Set exercise 1: Duplicate the passage of the Prosaic key concepts page from "How Prosaic Works" up to and including "far more sense.".

++++++++

How Prosaic Works - Key Concepts
Prosaic is built a little differently from Xero, MYOB and other ledgers. Spend two minutes on these core concepts and the rest of Prosaic — onboarding clients, coding transactions, running reports and filing GST — will make far more sense.
The big picture
Your whole practice lives in one workspace. Inside it you have clients; each client can have one or more entities; and bank connections feed transactions in. Chart templates from a shared library keep client entities consistent — so you can work across all of your clients from one place. You can also speed up workflow and client setup by templating assets, or creating bank rules that work across clients.
Workspace → Clients → Entities → (bank accounts · chart of accounts · reports · GST)
Workspace
Your practice. There's one workspace per practice, and it holds everything: your clients, your team and their roles, your chart templates, branding, and settings. Your whole team works inside the same workspace — what each person can see and do is controlled by their role and the clients they're given access to.

++++++++

Set exercise 2: Set down every one of the entries below line for line, with no changes.

++++++++

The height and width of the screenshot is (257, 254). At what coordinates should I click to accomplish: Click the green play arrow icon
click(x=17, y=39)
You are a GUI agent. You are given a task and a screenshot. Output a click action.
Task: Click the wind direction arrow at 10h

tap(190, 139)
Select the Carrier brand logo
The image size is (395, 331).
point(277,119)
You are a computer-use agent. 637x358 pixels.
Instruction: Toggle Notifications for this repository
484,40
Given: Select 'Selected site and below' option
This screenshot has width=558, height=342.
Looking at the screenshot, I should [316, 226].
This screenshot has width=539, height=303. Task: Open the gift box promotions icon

++++++++

Worked solution 1:
How Prosaic Works - Key Concepts
Prosaic is built a little differently from Xero, MYOB and other ledgers. Spend two minutes on these core concepts and the rest of Prosaic — onboarding clients, coding transactions, running reports and filing GST — will make far more sense.

Worked solution 2:
The height and width of the screenshot is (257, 254). At what coordinates should I click to accomplish: Click the green play arrow icon
click(x=17, y=39)
You are a GUI agent. You are given a task and a screenshot. Output a click action.
Task: Click the wind direction arrow at 10h

tap(190, 139)
Select the Carrier brand logo
The image size is (395, 331).
point(277,119)
You are a computer-use agent. 637x358 pixels.
Instruction: Toggle Notifications for this repository
484,40
Given: Select 'Selected site and below' option
This screenshot has width=558, height=342.
Looking at the screenshot, I should [316, 226].
This screenshot has width=539, height=303. Task: Open the gift box promotions icon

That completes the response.